Bajamos por Jesús del Valle. Un tío nos pide un cigarro. 'No fumamos, socio'. Seguimos caminando. Charlando. Etcétera.
De pronto, nos interrumpe un insistente: 'Chst, chst, chst'. Procede de ese grupo a la derecha. Hay un coche parado en medio de la calle, con puertas abiertas. Y, al otro lado, un mindundi con camisa de cuadros me mira fijamente. Hace un sutil gesto, con su mano y su nariz. No sé si me vacila o me ofrece coca. Rodeándolo hay siete babuinos y un grupito de fulanas. Esbozo mi mejor sonrisa. Giro la cabeza e intento seguir conversando. Pero he perdido el hilo.
Un poco más allá, dos nacionales le dan el alto a un vehículo. El conductor baja de un salto y sale corriendo. Lo alcanzan junto a un paso de cebra. Y le dan bien de hostias.
Los recuerdos atribulan, aunque no sólo. Los dolorosos cuesta sacárselos de la cabeza. Con tiempo y esfuerzo pueden sepultarse, malamente, pero siempre hay algo que los hace aflorar. Y desgarran muchas facetas, muy adentro. Los felices son aún peores.
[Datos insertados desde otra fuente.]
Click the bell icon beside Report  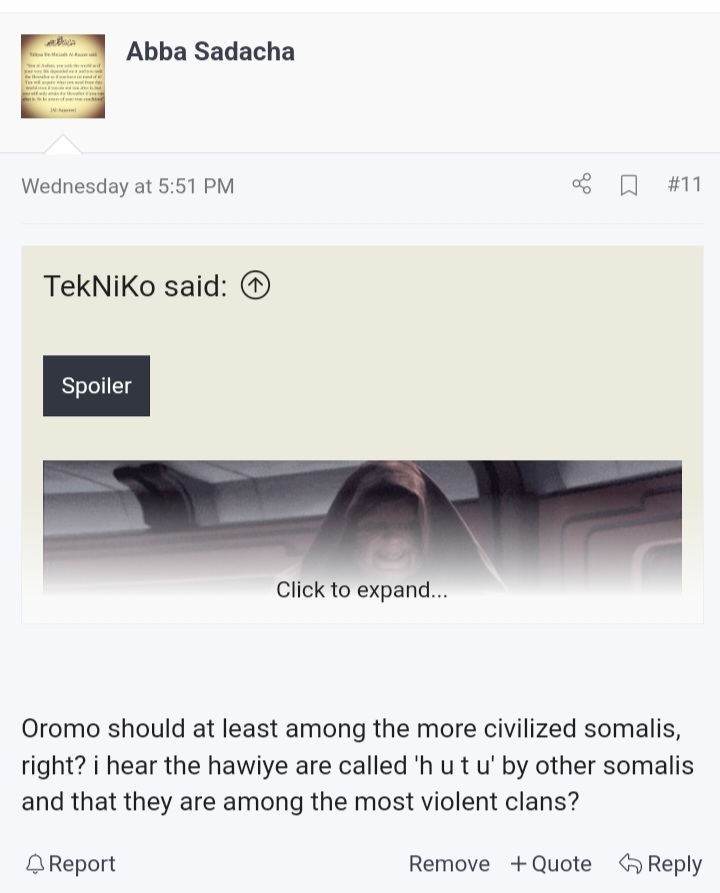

Me hubiera gustado escribir la continuación de la historia de la hiedra moribunda. De verdad. Pero ha sido reemplazada por una rolliza planta de Aloe Vera.
Despierto aturdido entre sábanas sudadas. Las siestas de más de dos horas te vapulean así. Ella ronca débilmente a mi espalda. Sus largos brazos me rodean.